App.OnStart の最適化
アプリ オブジェクトの OnStart プロパティは、ユーザーがアプリを起動すると実行されます。 このプロパティは、式を評価して、事前に読み込むデータの取得やキャッシュを行ったり、グローバル変数を設定したりするためによく使用されます。 そのため、App.OnStart プロパティの処理に時間がかかって、パフォーマンスの問題が発生する場合があります。 このような問題を減らすために、代替の方法を使用することができます。また、Microsoft Power Platform の今後のリリースで対応が予定されています。 アプリのニーズに合わせて、代替の方法を使用してください。 このトピックでは、使用できる代替の方法のいくつかについて説明します。
アプリの起動時の移動
アプリの起動時によくあるニーズの 1 つは、ユーザーに表示する最初の画面を選択することです。 たとえば、最初の実行でようこそ画面を開いたり、特定の詳細ページへの ディープ リンク を実装したりすることができます。 以前は、App.OnStart プロパティに条件ロジックを追加したり、Navigate() 関数を使用したりすることが行われていました。 現在では、OnStart での Navigate() の使用は廃止されており、すべての新しいアプリでは App.OnStart で Navigate() 関数を使用することはできません。
新しい方法は、App.StartScreen プロパティを使用することです。 既定では、このプロパティは空で、画面ツリー ビューの最初の画面が表示されます。 StartScreen プロパティで指定されている式を評価してエラーが発生した場合は、このプロパティが空の場合のように最初の画面が返されます。 IfError() 関数を使用すると、エラーをキャッチして、適切なエラー画面にリダイレクトすることができます。
StartScreen プロパティに特定の画面を設定すると、ツリーで移動したとしてもその画面を開始画面にすることができます。 また、次の図に示すように、ユーザーを検索する条件ロジックを使用することができます。 ユーザーにアドレスがない場合は、HomeScreen ではなく、ChooseLocation の画面にリダイレクトされます。
StartScreen は、動作の関数は含めることができないデータ フロー プロパティです。 データ フローの関数はすべて使用できます。

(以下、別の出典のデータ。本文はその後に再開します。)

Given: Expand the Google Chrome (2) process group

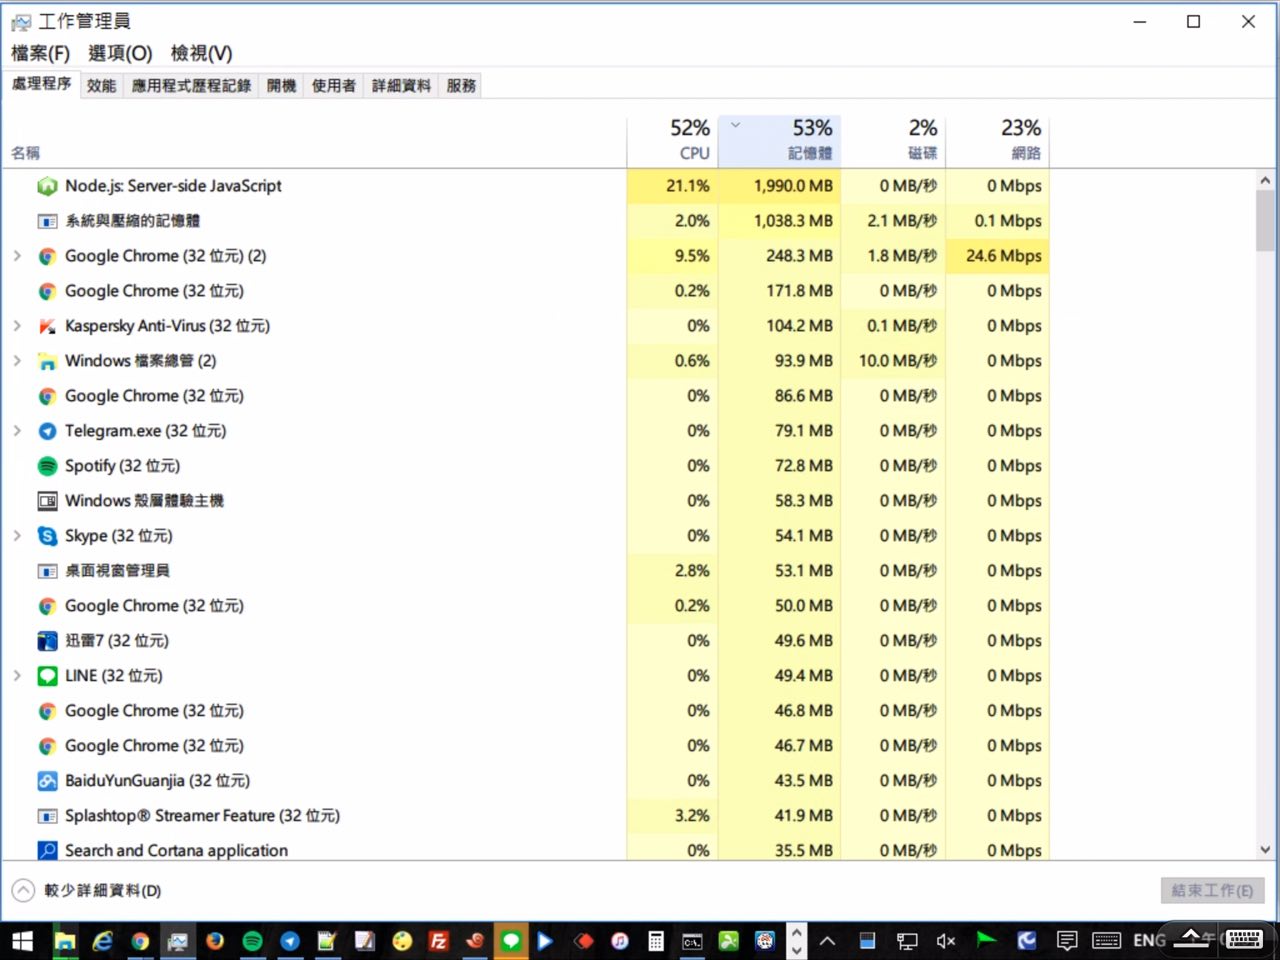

以下に、よく使用される関数の例を示します。
アプリの起動に使用するパラメーターを読み取る Param() 関数
現在のユーザーに関する情報を読み取る User() 関数
データ ソースから読み取る LookUp()、Filter()、CountRows()、Max()、およびその他の関数
コネクタからの呼び出し (ただし、迅速な実装が必要)
Connection、Compass、App などのシグナル
グローバル変数やコレクション (OnStart で作成したものを含む) は、StartScreen プロパティでは使用できません。

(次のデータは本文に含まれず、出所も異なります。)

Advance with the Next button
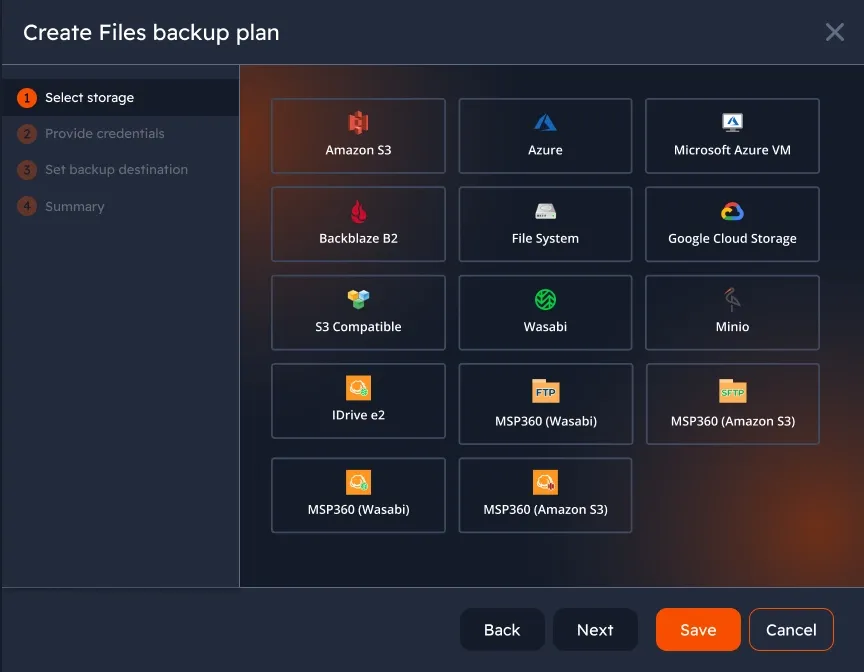This screenshot has width=864, height=672. point(595,629)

StartScreen プロパティは、起動時に一回評価されます。 後でテストする必要がある場合は、プロパティを変更できます。 また、アプリ オブジェクトの StartScreen に移動するコンテキスト メニュー コマンドを使用して、手動で再評価することもできます。

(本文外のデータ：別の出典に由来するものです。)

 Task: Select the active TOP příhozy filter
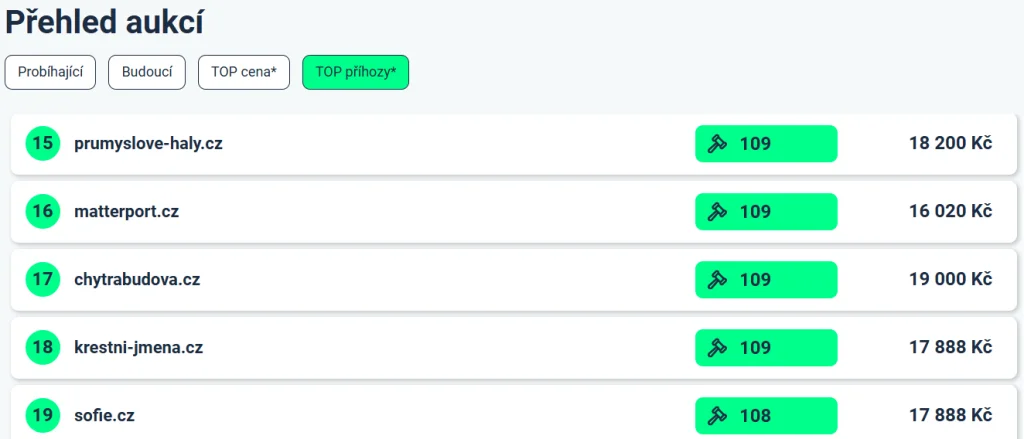(355, 72)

古いアプリがある場合は、新しい StartScreen プロパティを使用するためにアプリを更新する必要があります。 アプリを更新するまでは、設定 > 近日公開の機能 > 廃止タブに移動して、App.OnStart の Navigate 関数を有効にする切り替えスイッチをオフにすることができます。 この切り替えスイッチをオフにすることで、OnStart で Navigate() 関数の使用を (期間限定で) 続けることができます。
OnStart の代わりに OnVisible を使用
App.OnStart の式を確認して、単一の画面の情報のみを事前に読み込む場合は、ロジックを App.OnStart からその画面の OnVisible プロパティに移動します。
アプリの設定の見直し
新しいアプリの設定は、Power Apps の更新で定期的に発表されます。 新しい設定が役立つかどうか、設定を見直すことをお勧めします。 アプリの読み込み機能を最適化する場合は、アプリの以下の設定を検討してください。
App.OnStart プロパティを有効にする: この設定は、既定で有効になっています。 OnStart が必要なく、その使用を推奨しない場合は、この設定をオフにすることを検討してください。
非ブロッキングの OnStart 規則を使用: 公開されたアプリでは、この設定によって App.OnStart の式を他のアプリの規則と同時に実行できます。 この設定をオフにすると、他の規則は App.OnStart が完了するまで待機します。 この設定は新しいアプリでは既定で有効になっていますが、古いアプリでは自分で有効にする必要があります。